# Assigned task
Where the word "will" occurs in a line of the listing, please copy the line.

[Information provided — start]

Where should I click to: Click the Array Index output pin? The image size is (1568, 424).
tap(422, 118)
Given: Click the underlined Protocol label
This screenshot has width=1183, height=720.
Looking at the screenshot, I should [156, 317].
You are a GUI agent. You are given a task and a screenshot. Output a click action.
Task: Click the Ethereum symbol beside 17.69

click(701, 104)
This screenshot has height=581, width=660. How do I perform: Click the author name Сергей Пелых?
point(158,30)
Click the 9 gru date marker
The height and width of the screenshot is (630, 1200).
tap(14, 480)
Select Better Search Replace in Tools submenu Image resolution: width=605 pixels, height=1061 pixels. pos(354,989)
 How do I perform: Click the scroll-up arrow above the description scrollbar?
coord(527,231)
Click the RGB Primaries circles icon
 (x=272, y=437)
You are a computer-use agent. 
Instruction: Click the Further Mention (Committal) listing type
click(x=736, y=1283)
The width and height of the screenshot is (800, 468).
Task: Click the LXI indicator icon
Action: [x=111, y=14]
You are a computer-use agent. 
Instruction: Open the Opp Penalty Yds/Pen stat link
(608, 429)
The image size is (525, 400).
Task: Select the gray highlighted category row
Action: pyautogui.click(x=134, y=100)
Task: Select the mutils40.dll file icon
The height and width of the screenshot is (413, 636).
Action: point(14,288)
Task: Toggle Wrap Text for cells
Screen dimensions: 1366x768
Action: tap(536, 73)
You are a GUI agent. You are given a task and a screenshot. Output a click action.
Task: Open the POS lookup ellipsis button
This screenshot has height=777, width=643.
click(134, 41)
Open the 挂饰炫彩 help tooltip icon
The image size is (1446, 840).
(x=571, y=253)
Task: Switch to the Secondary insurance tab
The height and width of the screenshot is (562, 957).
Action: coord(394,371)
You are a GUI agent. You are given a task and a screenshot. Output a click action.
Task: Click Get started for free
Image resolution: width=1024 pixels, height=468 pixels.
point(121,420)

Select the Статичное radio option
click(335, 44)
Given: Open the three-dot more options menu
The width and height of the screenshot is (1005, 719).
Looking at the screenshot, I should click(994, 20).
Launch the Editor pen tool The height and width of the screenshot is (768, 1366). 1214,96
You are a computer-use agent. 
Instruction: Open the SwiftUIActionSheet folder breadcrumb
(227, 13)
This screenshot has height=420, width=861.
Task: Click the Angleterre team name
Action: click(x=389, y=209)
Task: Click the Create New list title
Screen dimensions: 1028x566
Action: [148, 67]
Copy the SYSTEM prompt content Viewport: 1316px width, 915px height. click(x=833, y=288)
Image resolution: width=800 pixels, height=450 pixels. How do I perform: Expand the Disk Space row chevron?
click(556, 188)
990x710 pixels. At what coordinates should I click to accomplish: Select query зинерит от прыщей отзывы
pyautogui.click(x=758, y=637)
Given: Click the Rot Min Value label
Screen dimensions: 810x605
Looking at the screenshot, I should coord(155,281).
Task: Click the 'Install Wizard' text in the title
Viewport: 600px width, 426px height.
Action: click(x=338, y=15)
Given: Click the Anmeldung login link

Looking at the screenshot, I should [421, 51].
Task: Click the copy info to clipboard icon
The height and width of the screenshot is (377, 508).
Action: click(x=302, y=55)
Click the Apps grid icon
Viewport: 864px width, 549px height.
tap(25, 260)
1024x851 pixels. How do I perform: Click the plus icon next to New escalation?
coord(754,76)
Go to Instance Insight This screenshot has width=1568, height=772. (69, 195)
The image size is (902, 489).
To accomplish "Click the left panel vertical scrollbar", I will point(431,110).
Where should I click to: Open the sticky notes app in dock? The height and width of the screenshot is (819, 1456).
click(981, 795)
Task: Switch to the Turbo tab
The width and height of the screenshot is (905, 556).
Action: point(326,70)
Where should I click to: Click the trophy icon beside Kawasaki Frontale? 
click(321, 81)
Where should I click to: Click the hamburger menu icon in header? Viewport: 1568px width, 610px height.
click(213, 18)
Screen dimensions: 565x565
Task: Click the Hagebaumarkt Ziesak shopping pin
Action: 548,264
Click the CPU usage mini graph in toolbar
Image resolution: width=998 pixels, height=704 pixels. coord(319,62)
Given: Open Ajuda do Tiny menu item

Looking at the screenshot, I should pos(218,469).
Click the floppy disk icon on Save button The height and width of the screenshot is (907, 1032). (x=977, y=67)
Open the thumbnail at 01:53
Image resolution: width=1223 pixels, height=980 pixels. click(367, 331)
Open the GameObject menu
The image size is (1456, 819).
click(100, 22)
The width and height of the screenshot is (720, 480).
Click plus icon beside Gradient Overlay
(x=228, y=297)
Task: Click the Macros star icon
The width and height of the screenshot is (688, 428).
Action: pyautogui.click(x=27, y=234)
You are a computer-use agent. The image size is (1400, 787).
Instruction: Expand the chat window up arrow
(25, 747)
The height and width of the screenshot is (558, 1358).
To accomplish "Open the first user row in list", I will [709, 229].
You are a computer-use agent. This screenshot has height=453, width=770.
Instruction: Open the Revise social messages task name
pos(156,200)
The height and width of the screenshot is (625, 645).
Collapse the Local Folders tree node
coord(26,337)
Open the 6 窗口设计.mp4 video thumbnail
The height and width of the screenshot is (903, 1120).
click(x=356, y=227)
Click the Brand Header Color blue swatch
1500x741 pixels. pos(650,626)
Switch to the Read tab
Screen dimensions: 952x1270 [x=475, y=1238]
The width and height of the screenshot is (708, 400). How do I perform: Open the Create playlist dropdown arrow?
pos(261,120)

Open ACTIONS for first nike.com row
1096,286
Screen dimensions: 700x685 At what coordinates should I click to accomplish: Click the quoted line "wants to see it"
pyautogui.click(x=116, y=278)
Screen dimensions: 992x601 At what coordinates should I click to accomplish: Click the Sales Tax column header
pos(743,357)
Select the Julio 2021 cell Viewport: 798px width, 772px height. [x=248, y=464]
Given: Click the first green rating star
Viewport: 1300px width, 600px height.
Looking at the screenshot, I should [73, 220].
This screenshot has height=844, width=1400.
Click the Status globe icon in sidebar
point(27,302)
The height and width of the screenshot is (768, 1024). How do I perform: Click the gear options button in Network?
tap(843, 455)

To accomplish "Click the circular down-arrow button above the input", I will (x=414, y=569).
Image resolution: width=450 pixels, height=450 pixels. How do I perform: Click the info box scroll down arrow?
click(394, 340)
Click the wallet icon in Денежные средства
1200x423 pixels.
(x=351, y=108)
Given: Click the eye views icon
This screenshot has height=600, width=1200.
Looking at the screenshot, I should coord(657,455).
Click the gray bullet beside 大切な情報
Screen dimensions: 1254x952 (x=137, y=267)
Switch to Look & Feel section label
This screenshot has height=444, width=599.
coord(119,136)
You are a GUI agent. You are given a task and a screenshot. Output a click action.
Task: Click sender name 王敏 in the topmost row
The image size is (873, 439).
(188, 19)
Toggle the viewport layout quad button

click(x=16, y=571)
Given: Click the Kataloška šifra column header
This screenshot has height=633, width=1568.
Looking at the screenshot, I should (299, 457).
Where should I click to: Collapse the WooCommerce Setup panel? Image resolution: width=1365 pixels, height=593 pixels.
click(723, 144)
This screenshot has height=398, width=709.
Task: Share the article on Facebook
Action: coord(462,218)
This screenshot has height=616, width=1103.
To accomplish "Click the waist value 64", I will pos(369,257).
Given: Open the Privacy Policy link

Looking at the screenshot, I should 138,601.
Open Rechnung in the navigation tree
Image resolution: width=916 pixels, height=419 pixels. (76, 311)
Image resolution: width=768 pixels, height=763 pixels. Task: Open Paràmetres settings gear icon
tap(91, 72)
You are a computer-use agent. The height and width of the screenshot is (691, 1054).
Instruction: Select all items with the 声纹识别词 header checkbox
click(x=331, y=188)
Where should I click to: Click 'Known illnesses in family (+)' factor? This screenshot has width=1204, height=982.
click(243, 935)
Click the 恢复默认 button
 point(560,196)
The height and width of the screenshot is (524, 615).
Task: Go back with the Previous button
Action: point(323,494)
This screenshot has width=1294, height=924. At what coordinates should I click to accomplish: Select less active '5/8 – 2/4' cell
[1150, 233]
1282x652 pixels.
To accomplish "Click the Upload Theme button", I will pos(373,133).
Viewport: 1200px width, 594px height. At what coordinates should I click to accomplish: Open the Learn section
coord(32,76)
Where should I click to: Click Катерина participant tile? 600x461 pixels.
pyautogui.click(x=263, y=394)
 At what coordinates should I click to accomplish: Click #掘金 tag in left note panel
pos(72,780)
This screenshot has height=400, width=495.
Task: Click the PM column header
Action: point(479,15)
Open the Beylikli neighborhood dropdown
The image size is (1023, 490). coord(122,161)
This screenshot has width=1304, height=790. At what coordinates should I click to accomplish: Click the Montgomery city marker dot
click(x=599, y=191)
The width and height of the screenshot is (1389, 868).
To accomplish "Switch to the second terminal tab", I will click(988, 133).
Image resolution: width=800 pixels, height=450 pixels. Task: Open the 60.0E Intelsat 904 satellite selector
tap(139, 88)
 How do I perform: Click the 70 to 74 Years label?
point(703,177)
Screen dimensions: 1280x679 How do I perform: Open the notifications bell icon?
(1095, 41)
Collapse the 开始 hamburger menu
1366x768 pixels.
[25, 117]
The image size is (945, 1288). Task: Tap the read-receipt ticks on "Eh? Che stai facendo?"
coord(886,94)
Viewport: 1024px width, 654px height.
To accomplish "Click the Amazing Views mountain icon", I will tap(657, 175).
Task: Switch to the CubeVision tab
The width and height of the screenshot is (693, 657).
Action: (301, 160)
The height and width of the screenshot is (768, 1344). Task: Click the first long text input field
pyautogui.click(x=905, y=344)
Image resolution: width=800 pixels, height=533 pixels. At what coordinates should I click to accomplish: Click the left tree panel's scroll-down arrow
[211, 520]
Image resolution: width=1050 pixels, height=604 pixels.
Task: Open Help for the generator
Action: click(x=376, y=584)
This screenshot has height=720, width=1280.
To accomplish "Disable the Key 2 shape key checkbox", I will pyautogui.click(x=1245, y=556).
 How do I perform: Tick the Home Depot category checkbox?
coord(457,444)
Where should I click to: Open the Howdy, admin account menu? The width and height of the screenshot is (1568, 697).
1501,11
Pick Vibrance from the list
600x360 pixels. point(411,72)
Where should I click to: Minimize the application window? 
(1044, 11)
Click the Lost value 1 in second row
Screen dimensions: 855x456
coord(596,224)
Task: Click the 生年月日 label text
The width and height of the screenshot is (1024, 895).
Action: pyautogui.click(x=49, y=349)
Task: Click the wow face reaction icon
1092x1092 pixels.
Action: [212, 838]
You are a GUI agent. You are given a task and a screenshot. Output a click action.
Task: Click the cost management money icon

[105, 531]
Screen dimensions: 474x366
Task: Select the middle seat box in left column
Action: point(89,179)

[Information provided — finish]

# Task response
To accomplish "Click the left panel vertical scrollbar", I will point(431,110).
To accomplish "Open the first user row in list", I will [709, 229].
To accomplish "Click the circular down-arrow button above the input", I will (x=414, y=569).
To accomplish "Click the waist value 64", I will pos(369,257).
To accomplish "Click the Upload Theme button", I will pos(373,133).
To accomplish "Switch to the second terminal tab", I will click(988, 133).
To accomplish "Click the Amazing Views mountain icon", I will tap(657, 175).
To accomplish "Disable the Key 2 shape key checkbox", I will pyautogui.click(x=1245, y=556).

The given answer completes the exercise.